Mediterranean Blue Plan
Identification: A multinational effort to curb pollution in the Mediterranean Sea
Date: Initiated in 1980
Action plans developed by researchers working with Blue Plan Regional Activity Centers have helped to reduce pollution in the Mediterranean, despite some difficulties posed by the need for international cooperation.

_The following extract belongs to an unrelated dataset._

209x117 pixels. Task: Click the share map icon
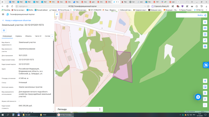(205, 40)
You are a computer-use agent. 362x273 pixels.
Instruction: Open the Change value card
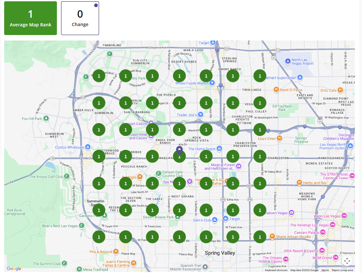(x=80, y=18)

In 1980, under the auspices of the United Nations Environment Programme (UNEP), the nations bordering the Mediterranean Sea signed an agreement setting forth ways in which they would cooperate to reduce pollution of their common sea. The agreement, which soon came to be known as the Blue Plan (or Plan Bleu) for its efforts to clean the Mediterranean’s waters, represented the culmination of several years of international efforts. In 1975, for example, UNEP had provided more than $7 million to the Mediterranean Action Plan (MAP), an earlier program designed to help Mediterranean countries fight pollution. Early in 1979, however, UNEP informed signatories to the 1975 agreement that it would cut back future financial support for MAP. UNEP thus called a February, 1979, conference in Geneva, Switzerland, to prepare a new approach to budgetary demands for immediate environmental remedies and to map out a strategy for protecting the ecology of the Mediterranean basin. In Geneva, a program was drafted identifying twenty-three environmental protection projects demanding immediate attention. A budget of $6.5 million was established, one-half to come from the participating countries, one-fourth from UNEP, and the remainder from contributions of services and staff time by environmental organizations.

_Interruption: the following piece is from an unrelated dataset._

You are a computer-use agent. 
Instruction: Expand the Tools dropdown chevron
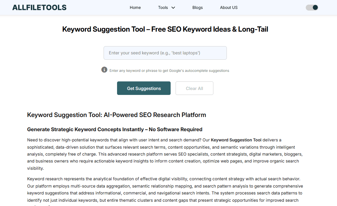[173, 8]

Staffs of international researchers formed Blue Plan Regional Activity Centers, which provide information to signatory governments to help them plan future economic development in such a way as to prevent a repetition of the environmental damages that had been done to the sea and its coastline in earlier decades. The role of UNEP is to facilitate communication among these centers and to sponsor international meetings to share findings and propose solutions on a regular basis. Blue Plan researchers have focused their attention on food production, industry, energy use, tourism, and transport. In the early years of the plan, for example, jointly sponsored research suggested that some ecologically harmful industries, such as mining and metallurgical processing and petrochemical production, were overproducing in Mediterranean areas; in such cases, plan officials suggested ecologically preferable and economically logical adjustments.

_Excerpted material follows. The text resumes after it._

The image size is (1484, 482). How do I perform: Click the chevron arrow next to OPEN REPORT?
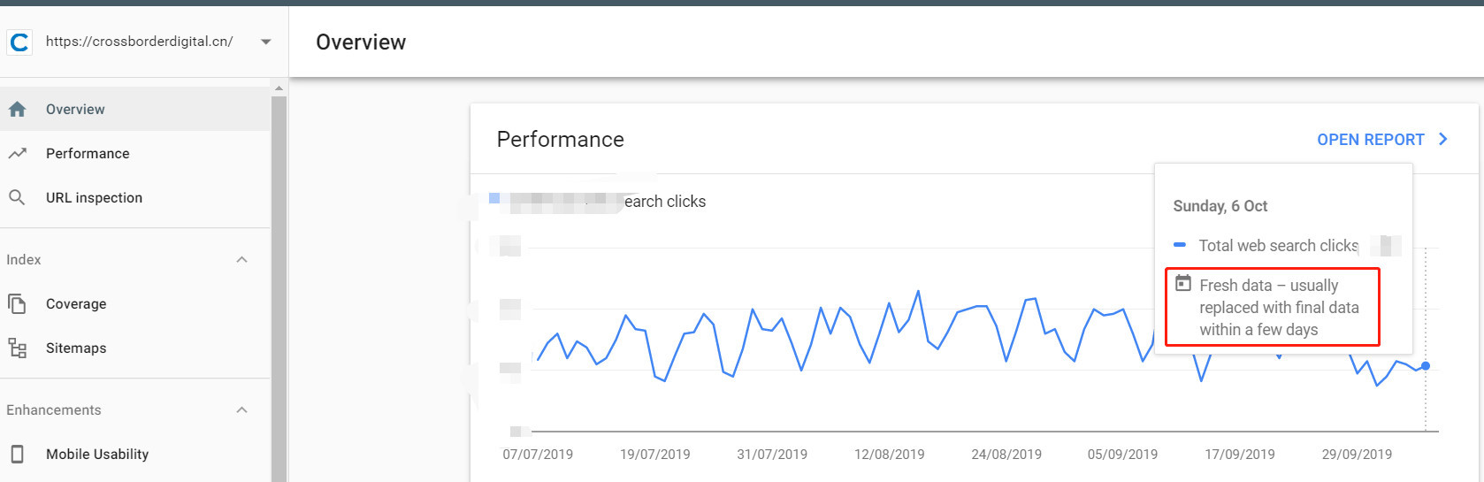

The attainment of such goals, however, has sometimes been complicated by political and economic factors. For example, efforts to streamline supply and production of coal and steel on a geographic basis were hindered by long-standing tensions between Turkey and Greece. Similarly, Tunisia and Algeria have resisted energy market cooperation with each other, although Tunisia needs the natural gas and petroleum that neighboring Algeria produces; Tunisia thus has continued to pursue, at substantial economic and ecological cost, its own limited petroleum production. Despite such setbacks, Blue Plan efforts have had some effect, and pollution levels in the Mediterranean have dropped.
Bibliography
Blondel, Jacques, et al. The Mediterranean Region: Biological Diversity Through Time and Space. 2d ed. New York: Oxford University Press, 2010.
Skjærset, Jon Birger. “The Effectiveness of the Mediterranean Action Plan.” In Environmental Regime Effectiveness: Confronting Theory with Evidence, by Edward L. Miles et al. Cambridge, Mass.: MIT Press, 2002.
Wainwright, John, and John B. Thornes. Environmental Issues in the Mediterranean: Processes and Perspectives from the Past and Present. New York: Routledge, 2004.